Der 1966 geborene Kläger wurde mit Wirkung vom 1. April 1995 durch die damalige Landesversicherungsanstalt Sachsen-Anhalt in das Beamtenverhältnis auf Probe übernommen. Diese setzte das Besoldungsdienstalter des Klägers auf den 1. Dezember 1987 fest. Zum 30. September 2005 wurde die Landesversicherungsanstalt Sachsen-Anhalt mit den Landesversicherungsanstalten Sachsen und Thüringen zu einem neuen Regionalträger, der Beklagten, vereinigt.
Am 28. Dezember 2010 erhob der Kläger Widerspruch gegen die Höhe seiner Besoldung und beantragte rückwirkend ab dem 1. Januar 2007 die Zahlung seiner Bezüge nach der höchsten Dienstaltersstufe. Die Beklagte wies den Widerspruch des Klägers zurück.
Das Verwaltungsgericht hat die Beklagte verurteilt, dem Kläger rückwirkend ab dem 1. Januar 2007 das Grundgehalt nach der höchsten Stufe seiner Besoldungsgruppe zu zahlen. Auf die Berufung der Beklagten hat das Oberverwaltungsgericht das verwaltungsgerichtliche Urteil geändert und die Beklagte verurteilt, den Kläger rückwirkend ab dem 1. Januar 2009 so zu stellen, als hätte er im Zeitpunkt seiner Übernahme in das Beamtenverhältnis auf Probe bereits das 35. Lebensjahr vollendet, wobei § 28 Abs. 2 BBesG in der Fassung der Bekanntmachung vom 6. August 2002 keine Anwendung finde.
Zur Begründung hat das Oberverwaltungsgericht im Wesentlichen ausgeführt: Die besoldungsrechtlichen Regelungen benachteiligten den Kläger ungerechtfertigt aufgrund seines Lebensalters. Zum Ausgleich dieser Diskriminierung könne der Kläger aber nicht seine Besoldung aus der höchsten Dienstaltersstufe beanspruchen. Für die Bestimmung der Vergleichsgruppe, in die der Kläger einzustufen sei, sei vielmehr entscheidend, bis zu welchem Lebensalter Einstellungen in ein Beamtenverhältnis des gehobenen allgemeinen Verwaltungsdienstes im Geschäftsbereich der Beklagten hätten erfolgen können. Ansprüche für den Zeitraum vor dem 1. Januar 2009 seien ausgeschlossen, weil der Kläger diese nicht zeitnah geltend gemacht habe.

━━━━━━━━━━━━━━━━━━━━

→ Übungsaufgaben
a. Ab welchem Datum wurde der Kläger laut Lesetext in das Beamtenverhältnis auf Probe übernommen?
b. Erläutern Sie mithilfe des Lesetextes, weshalb das Oberverwaltungsgericht Ansprüche für die Zeit vor dem 1. Januar 2009 ausschloss.

→ Dargestellte Informationen
━━━━━━━━━━━━━━━━━━━━

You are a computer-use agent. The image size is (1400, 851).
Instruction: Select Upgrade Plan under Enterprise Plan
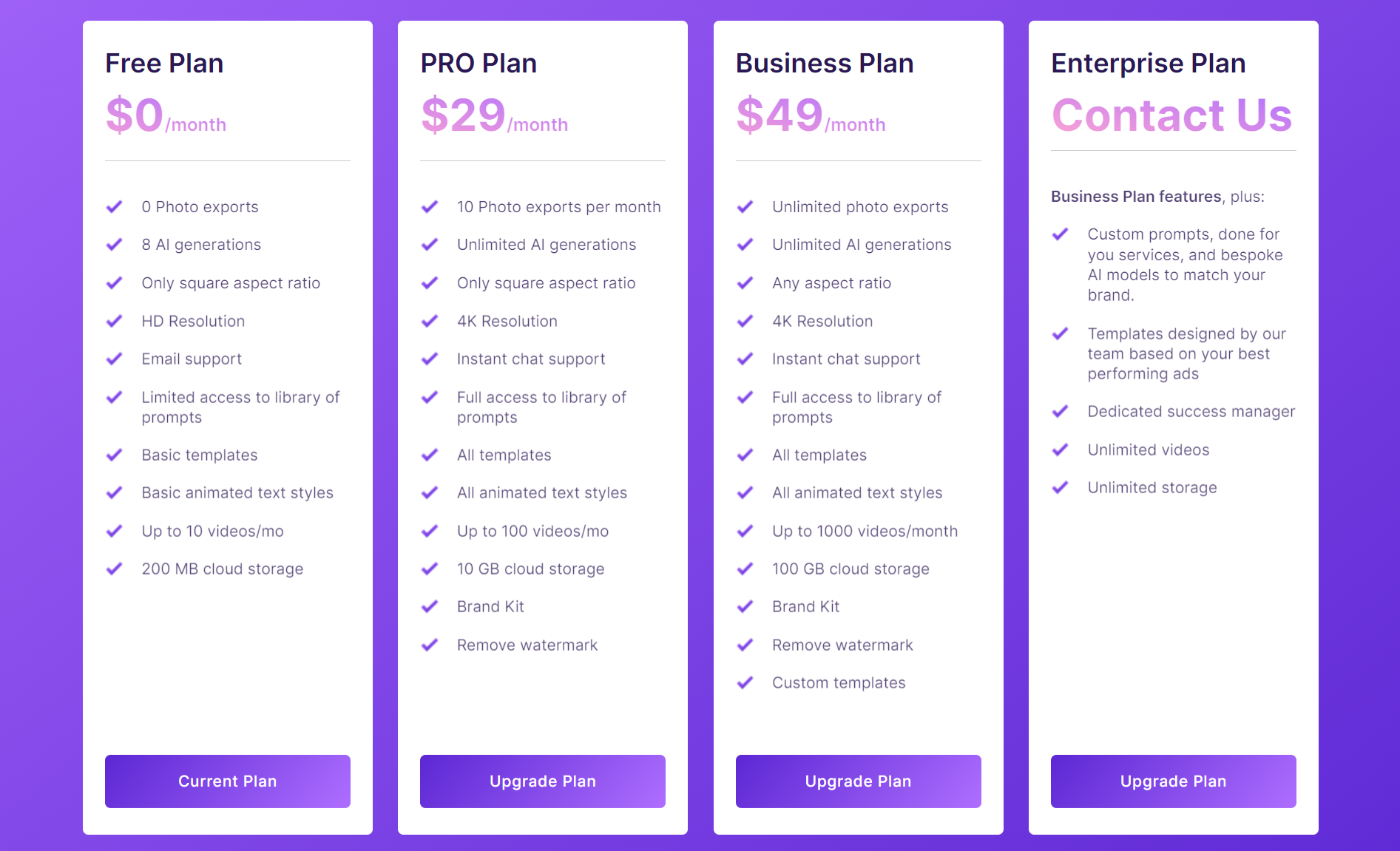tap(1173, 781)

━━━━━━━━━━━━━━━━━━━━

→ Lösungen
a. Mit Wirkung vom 1. April 1995.

b. Das Oberverwaltungsgericht schloss diese Ansprüche aus, weil der Kläger sie nicht zeitnah geltend gemacht hatte. Deshalb verurteilte es die Beklagte erst rückwirkend ab dem 1. Januar 2009. Das Verwaltungsgericht hatte die Zahlung dagegen schon ab dem 1. Januar 2007 zugesprochen.